◆ **PROBLEM DESCRIPTION**:
Of the entries below, copy only those lines that contain the word "accomplish".

Start of EXERCISE DATA

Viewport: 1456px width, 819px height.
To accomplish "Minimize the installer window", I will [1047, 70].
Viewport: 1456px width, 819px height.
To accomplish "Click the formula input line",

End of EXERCISE DATA
Start of EXERCISE DATA

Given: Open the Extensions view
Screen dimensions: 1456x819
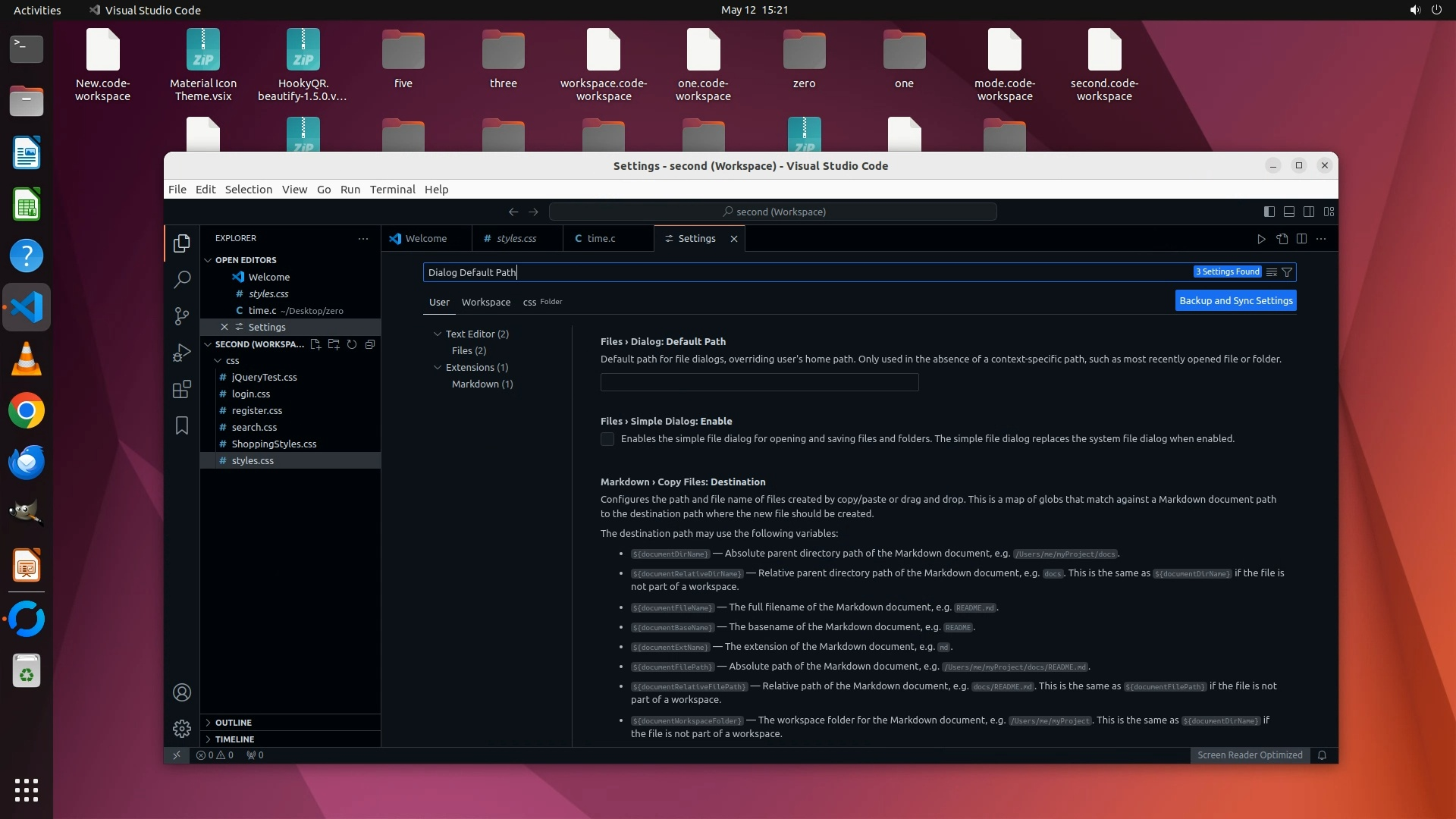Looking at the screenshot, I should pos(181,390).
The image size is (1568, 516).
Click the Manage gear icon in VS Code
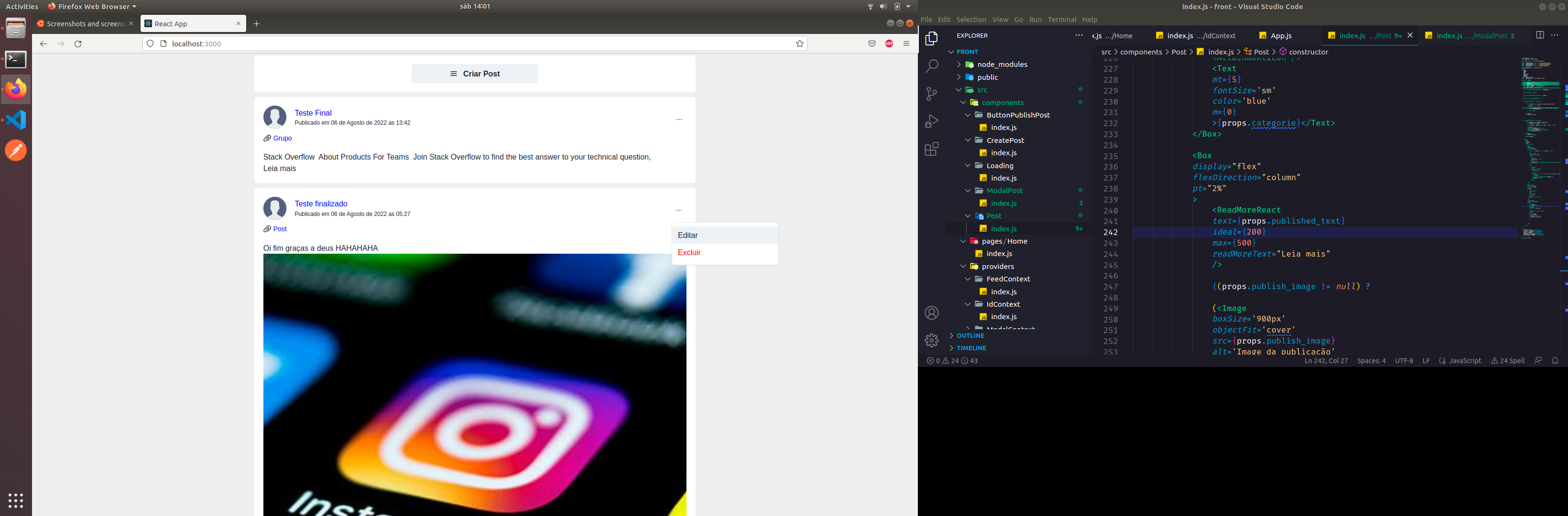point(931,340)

End of EXERCISE DATA

◆ **WORKED SOLUTION**:
To accomplish "Minimize the installer window", I will [1047, 70].
To accomplish "Click the formula input line",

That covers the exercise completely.